Council set to crack down on illegal trail bikes, 4WDs

GLADSTONE Regional Council is cracking down on trail bikes and four-wheel-drive vehicles riding and driving illegally on council-controlled land across the region.

Council said it was illegal to ride trail bikes and four-wheel-drives on all council-controlled land including parks, bushland, sports fields, easements and other public open spaces.

Substantial environmental nuisance and damage was being created by trail bikes and four-wheel-drives destroying vegetation, threatening native habitats, spreading weeds and creating public nuisance complaints through excessive noise and dust emissions.

Council's environment portfolio spokesman Col Chapman said people did not have the right to ride or drive anywhere they liked.

Cr Chapman said while he appreciated the fact trail bike riding and four-wheel-driving were popular leisure activities, there were strict rules governing where they could be ridden and driven.

He said riding motorbikes or four-wheel-driving on council property not designated for that purpose required approval. 

"The trail bikers and four-wheel-drivers are causing environmental damage by wearing tracks up and down slopes that erode at each rainfall event," he said.

"This makes it more and more dangerous for staff members who need to access these areas for legitimate work purposes.

"This also includes Ergon staff accessing power easements on our land for power line maintenance duties."

Curtis Coast Trailriders Club secretary Allison Perry said while the issue of illegal trail-riding didn't affect their club directly, due to their affiliation with Motorcycling Queensland, they strongly discouraged illegal riding activity.

"We discourage unlicensed riders with unregistered bikes in those national parks," she said.

"We're not associated with it and we do discourage it."

She said with four organised rides and two race meets already pencilled in, the club offered members plenty of opportunity to get out and ride without having to intrude on council-owned property in the process.

"We try and encourage people to get along to organised events.

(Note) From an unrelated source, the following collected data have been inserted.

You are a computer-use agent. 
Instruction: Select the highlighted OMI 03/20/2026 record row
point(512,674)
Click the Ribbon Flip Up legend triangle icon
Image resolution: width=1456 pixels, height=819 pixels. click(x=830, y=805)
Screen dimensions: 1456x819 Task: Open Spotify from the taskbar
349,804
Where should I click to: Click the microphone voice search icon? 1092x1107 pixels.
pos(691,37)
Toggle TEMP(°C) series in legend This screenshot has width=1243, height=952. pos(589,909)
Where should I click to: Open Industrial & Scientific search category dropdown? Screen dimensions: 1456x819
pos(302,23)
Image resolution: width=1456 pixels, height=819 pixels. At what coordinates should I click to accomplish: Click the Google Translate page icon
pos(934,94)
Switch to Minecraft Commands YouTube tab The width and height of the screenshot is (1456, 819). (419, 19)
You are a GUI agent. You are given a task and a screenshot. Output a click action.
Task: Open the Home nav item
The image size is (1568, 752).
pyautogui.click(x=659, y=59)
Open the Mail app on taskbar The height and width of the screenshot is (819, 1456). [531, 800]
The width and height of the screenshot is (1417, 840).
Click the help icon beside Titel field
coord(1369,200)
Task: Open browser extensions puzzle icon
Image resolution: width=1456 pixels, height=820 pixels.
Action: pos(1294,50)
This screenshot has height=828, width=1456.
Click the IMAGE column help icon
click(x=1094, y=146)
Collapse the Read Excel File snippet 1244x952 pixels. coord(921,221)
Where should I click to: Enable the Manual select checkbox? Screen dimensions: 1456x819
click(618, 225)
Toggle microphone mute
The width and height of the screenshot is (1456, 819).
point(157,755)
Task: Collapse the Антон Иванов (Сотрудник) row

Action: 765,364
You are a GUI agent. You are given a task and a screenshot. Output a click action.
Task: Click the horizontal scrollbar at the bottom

We're always welcoming new members and we're always looking for new property owners (to host rides)," she said.

Council will step up patrols across the region in an attempt to catch offenders.

Offenders found illegally on council-controlled land can be issued with a $550 infringement notice.

Cr Chapman said residents could assist by reporting incidents to 4970 7000 or their local police station, and if possible, recording any registration details of offending vehicles. 

The council will soon begin a community awareness program to educate trail bike and four-wheel-drive vehicle owners on where they can and cannot ride and drive.

"The problem we have is there are a lot of bushland areas, hills and valleys across the Gladstone region which are seen by trail bike and four-wheel-drive enthusiasts as ideal locations," Cr Chapman said.

"They are not legal locations for these leisure activities and the community needs to realise this."

Council is in the process of negotiating with Central Queensland Motorsports Benaraby to lease available land at Benaraby for use by the general trail biking public.